AI search misidentifies what language a query is written in, and that single error quietly reshapes which sites get cited. A Search Engine Land analysis published Thursday by David Carrasco Pamies uses Catalan as a test case, and the finding generalizes well beyond it. The language-identification layer that sits at the front of every modern retrieval pipeline makes mistakes, and every system built on top of that layer inherits them.
The baseline failure is older than AI search. Google Translate misidentifies Catalan as Occitan, despite Catalan having roughly 9 million speakers against Occitan’s 200,000. A pre-AI system already cannot reliably tell the two apart. Generative retrieval did not introduce this flaw. It inherited it, then amplified it by feeding the misread query into a synthesized answer that presents the error with confidence.
Carrasco Pamies documents four patterns, and each one maps to a measurable SEO outcome. The first is vocabulary divergence. A Spanish-language query about Catalan independence surfaced BBC, the Spanish Wikipedia, and Fundación Espacio Público. The same query in Catalan added El Punt Avui, VilaWeb, the Catalan subreddit, and the Catalan Wikipedia. The query language did not just translate the request. It swapped the retrieval pool.

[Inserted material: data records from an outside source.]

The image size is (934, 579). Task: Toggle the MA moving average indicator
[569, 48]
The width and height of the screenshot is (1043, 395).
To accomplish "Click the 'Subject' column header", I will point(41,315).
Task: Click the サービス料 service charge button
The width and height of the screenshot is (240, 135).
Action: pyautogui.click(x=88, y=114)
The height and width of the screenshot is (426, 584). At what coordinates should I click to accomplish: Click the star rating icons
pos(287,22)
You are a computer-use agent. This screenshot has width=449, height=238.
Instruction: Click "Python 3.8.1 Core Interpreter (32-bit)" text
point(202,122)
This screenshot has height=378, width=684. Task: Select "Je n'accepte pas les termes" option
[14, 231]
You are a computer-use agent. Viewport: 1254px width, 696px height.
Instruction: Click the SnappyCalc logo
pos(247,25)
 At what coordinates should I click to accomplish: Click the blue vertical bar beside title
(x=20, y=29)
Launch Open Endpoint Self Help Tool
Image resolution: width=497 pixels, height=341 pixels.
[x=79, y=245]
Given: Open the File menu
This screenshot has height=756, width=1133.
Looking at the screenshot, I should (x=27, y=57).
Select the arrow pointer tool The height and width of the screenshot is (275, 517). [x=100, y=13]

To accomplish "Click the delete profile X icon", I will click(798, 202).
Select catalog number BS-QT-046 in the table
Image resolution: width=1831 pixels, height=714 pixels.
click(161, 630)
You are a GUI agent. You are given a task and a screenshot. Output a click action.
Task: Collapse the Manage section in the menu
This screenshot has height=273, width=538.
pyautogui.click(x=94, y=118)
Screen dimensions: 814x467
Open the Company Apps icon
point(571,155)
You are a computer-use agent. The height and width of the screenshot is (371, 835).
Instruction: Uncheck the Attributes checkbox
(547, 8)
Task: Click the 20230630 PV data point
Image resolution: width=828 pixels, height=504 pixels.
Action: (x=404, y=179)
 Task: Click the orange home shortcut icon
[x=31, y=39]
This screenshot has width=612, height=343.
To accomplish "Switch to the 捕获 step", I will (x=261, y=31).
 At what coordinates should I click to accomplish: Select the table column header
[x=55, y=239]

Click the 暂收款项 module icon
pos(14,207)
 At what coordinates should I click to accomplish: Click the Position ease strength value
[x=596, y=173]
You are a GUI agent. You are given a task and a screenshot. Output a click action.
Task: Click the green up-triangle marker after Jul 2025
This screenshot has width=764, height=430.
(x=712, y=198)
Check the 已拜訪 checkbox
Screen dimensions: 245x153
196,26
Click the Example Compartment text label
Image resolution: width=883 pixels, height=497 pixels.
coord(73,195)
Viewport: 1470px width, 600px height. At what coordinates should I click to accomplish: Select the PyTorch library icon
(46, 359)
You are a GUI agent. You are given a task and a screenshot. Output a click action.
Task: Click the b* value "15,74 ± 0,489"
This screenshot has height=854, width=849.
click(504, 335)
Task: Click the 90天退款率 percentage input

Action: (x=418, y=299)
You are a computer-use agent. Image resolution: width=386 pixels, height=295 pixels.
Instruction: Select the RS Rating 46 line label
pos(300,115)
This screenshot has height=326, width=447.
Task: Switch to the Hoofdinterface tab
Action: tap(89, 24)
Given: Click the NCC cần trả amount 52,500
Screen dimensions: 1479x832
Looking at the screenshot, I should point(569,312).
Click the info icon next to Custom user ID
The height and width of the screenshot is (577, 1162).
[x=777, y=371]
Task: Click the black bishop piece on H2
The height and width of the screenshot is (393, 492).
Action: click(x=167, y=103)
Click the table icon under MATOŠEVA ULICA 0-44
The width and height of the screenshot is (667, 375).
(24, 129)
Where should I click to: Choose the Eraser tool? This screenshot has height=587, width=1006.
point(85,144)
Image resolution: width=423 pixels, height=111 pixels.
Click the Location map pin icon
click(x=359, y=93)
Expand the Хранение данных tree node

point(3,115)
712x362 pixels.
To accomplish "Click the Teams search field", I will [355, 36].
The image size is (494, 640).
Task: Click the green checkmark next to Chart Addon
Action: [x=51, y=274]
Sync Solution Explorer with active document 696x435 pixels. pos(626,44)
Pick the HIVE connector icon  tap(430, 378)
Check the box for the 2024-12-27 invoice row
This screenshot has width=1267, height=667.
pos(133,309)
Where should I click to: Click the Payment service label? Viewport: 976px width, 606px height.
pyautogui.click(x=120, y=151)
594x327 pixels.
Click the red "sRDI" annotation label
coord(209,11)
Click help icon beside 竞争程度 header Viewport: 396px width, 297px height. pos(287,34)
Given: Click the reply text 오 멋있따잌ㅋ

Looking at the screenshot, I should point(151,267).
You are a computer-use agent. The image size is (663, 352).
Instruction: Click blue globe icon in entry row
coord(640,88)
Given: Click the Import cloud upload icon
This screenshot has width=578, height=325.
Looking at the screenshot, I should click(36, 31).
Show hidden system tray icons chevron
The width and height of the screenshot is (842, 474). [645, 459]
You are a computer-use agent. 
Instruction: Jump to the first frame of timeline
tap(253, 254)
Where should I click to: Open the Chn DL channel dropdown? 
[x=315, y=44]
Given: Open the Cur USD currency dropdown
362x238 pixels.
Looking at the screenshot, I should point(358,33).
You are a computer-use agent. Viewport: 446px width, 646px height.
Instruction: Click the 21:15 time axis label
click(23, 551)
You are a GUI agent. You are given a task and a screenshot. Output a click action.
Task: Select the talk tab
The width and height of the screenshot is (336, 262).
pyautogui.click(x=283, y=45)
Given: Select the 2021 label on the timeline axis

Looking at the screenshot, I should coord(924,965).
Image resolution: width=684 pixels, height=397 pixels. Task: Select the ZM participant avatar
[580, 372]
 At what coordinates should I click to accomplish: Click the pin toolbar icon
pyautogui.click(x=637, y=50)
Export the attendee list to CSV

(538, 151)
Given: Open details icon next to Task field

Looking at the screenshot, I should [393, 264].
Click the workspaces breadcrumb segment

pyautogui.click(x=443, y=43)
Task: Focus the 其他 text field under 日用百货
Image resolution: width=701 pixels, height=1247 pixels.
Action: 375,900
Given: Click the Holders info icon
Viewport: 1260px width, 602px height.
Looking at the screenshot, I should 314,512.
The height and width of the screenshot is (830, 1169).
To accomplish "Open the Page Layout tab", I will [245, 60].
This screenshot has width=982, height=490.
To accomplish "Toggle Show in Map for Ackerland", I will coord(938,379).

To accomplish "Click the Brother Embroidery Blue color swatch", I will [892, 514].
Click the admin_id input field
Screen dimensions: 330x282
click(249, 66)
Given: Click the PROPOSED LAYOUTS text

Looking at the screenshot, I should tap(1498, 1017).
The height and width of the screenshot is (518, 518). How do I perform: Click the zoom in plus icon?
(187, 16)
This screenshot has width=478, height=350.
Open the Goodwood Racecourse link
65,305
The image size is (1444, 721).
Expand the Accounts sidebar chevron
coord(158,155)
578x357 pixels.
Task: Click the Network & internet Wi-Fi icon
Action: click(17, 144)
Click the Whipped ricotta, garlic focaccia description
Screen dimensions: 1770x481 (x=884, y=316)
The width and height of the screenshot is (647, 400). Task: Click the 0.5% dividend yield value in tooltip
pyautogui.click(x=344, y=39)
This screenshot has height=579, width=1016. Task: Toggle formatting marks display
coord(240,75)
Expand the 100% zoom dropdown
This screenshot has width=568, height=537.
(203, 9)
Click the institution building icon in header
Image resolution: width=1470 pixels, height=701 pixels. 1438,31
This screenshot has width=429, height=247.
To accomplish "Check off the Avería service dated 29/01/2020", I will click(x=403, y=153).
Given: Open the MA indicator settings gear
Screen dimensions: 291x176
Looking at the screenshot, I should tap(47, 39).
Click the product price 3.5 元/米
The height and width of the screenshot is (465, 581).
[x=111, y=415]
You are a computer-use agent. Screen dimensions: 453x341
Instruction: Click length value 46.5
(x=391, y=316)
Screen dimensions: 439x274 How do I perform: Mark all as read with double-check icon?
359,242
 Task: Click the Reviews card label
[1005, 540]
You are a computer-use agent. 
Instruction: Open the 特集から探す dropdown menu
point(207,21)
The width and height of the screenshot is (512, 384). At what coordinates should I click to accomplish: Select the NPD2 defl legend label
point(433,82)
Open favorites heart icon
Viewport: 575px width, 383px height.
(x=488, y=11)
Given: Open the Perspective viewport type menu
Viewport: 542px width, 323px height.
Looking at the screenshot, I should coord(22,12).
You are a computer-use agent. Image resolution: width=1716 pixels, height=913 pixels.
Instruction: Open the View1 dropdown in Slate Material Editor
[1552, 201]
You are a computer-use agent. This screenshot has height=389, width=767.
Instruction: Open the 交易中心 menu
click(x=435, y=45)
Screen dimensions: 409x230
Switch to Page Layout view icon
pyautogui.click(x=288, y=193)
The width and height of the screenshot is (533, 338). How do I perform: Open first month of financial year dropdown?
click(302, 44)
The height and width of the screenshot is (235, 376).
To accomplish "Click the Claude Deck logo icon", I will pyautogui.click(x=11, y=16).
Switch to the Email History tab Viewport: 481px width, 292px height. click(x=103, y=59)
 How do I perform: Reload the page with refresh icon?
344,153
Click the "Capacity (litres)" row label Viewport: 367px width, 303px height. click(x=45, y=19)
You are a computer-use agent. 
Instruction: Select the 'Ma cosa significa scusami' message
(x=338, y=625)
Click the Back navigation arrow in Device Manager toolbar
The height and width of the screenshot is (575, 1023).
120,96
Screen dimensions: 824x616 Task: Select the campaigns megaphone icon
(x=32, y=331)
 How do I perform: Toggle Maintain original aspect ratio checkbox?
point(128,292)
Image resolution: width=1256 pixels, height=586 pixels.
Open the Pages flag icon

The second pattern is commercial. A query for an accountant in Catalan returned zero paid ads, while the Spanish equivalent showed multiple sponsors. The system also tried to autocorrect a Catalan search for calçot recipes, a regional vegetable, into ice cream shops. For a local business, that is lost commercial visibility caused entirely by the language the customer happened to type in.
The third pattern is authority reassignment. Answers about the Sant Jordi tradition shifted between hotel chains and the regional government depending on query language. The language was acting as a filter on the corpus, deciding which entities counted as authoritative before any ranking signal was applied. The fourth pattern is the most damaging for diagnosis: the same Catalan query returned Spanish answers unpredictably across sessions. A site owner watching this cannot reproduce the failure, which means they cannot file a useful bug or build a fix.
There is a compounding risk the analysis names directly. Low-quality, AI-generated content in a minority language gets scraped back into training data, which degrades the model’s grasp of that language further. Carrasco Pamies calls it a slop loop. Each pass makes the next model slightly worse at the language, and worse models generate more slop. For smaller language markets, the trend line points the wrong way.
The reason this matters outside Catalonia is structural. The same routing logic applies to any region where a national or sub-national context is ambiguous. The analysis draws the parallels: Texas against California, Quebec against Ontario. A market that looks monolingual to an outside team still contains jurisdictional and dialect boundaries that retrieval can collapse. If routing, content, entity markup, and quality assurance do not all agree on the same country and language context, the model will pick one, and it will not tell you which.
For international SEO teams, the takeaway is that “localized” in 2026 is a systems property, not a translation task. Routing rules, hreflang signals, entity markup, content language, and testing all have to encode the same context, or the retrieval layer resolves the ambiguity on its own. Teams operating in any multilingual or multi-jurisdiction market should audit how AI answers respond to queries in each language now, before that quiet misrouting becomes a permanent loss of citations.
ATTRIBUTION: Reported by Search Engine Land on 2026-05-21.